La presencia de peregrinos ha ido en aumento cada año, hasta que la covid entró en nuestras vida. José Ángel reconoce que 2020 ha sido duro y este año también lo está siendo para el negocio, solo espera que la crisis pase y regresen los peregrinos que dan un sentido especial a su vida. «No es solo estar en un bar, es vivir un ambiente diferente, un espíritu de gente, extranjeros o nacionales, un contexto muy diferente al que tienes en la ciudad. El Camino enriquece a los que vienen y a los que estamos, pero al final, las personas son iguales aquí que en otros lados», reconoce y añade que «en definitiva, la ruta demuestra que en el mundo no hay fronteras, solo las que nos queramos poner nosotros». Él, por supuesto, no se pone ninguna.
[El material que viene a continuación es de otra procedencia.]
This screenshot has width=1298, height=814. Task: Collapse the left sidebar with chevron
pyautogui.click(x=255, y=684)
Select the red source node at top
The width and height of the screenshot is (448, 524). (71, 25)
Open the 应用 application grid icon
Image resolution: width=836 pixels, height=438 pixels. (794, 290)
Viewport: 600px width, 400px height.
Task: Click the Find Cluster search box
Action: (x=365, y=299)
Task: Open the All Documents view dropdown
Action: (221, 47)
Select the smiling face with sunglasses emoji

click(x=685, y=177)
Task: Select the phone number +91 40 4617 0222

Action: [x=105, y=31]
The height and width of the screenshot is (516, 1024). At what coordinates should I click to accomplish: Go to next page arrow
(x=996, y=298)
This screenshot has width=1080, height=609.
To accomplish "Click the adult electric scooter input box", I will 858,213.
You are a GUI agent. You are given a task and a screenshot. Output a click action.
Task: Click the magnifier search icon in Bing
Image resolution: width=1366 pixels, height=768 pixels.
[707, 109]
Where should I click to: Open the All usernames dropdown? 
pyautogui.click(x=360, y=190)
La propia situación de crisis sanitaria le impidió también cumplir su faceta en el voluntariado, y el año pasado no pudo viajar a los campos de refugiados sirios como en tres ocasiones antes, a Katsiká, en Grecia. Lo ha hecho de la mano de la alianza entre la ONG Pangea Solidaria, que asumía la gestión de los recursos económicos, mientras los humanos recaían en Scouts Castilla y León, movimiento al que pertenece desde joven y en el que ha aprendido los valores que guían su vida con una gran base, hacerlo a través del juego, del debate, el coloquio y una pedagogía que lleva a la acción-reflexión-acción. Actualmente se encarga, dentro de la Federación regional, de organizar los proyectos formativos para responsables y los encuentros en todas las provincias donde hay Scouts en activo. Todo ello le ha servido en su labor de voluntariado con los refugiados. 2016 fue el primer año y montaron la estructura en dos meses; en julio, con la furgoneta cargada, los voluntarios partían para Grecia, aunque él no fue hasta noviembre, al acabar la temporada fuerte en el bar. La experiencia le impactó y, sobre todo, le enriqueció más aún tras 2 inviernos más allí.
En Katsiká había unos 1.000 refugiados en tiendas de campaña, después se montó otro campamento con construcciones de ladrillos, con una comunidad de refugiados multinacional. Su trabajo se ha centrado fundamentalmente con niños y jóvenes, en formación de idiomas, valores, talleres sobre diversos temas o salidas en excursiones fuera del campamento, y en darles esperanza. «Pero luego está la otra cara que vives, la de ver a la gente fuera de su tierra, perder su identidad, que los Estados miren hacia otro lado, y estar casi convencido de que será difícil que encuentren su sitio», se lamenta. «Ves a los padres con su prole, ellos no tienen futuro, solo quieren sobrevivir para que lo tengan sus hijos, que aprendan un idioma, sepan moverse; éstos son esponjas, pero no será fácil», dice y añade: «Seguro que volveré».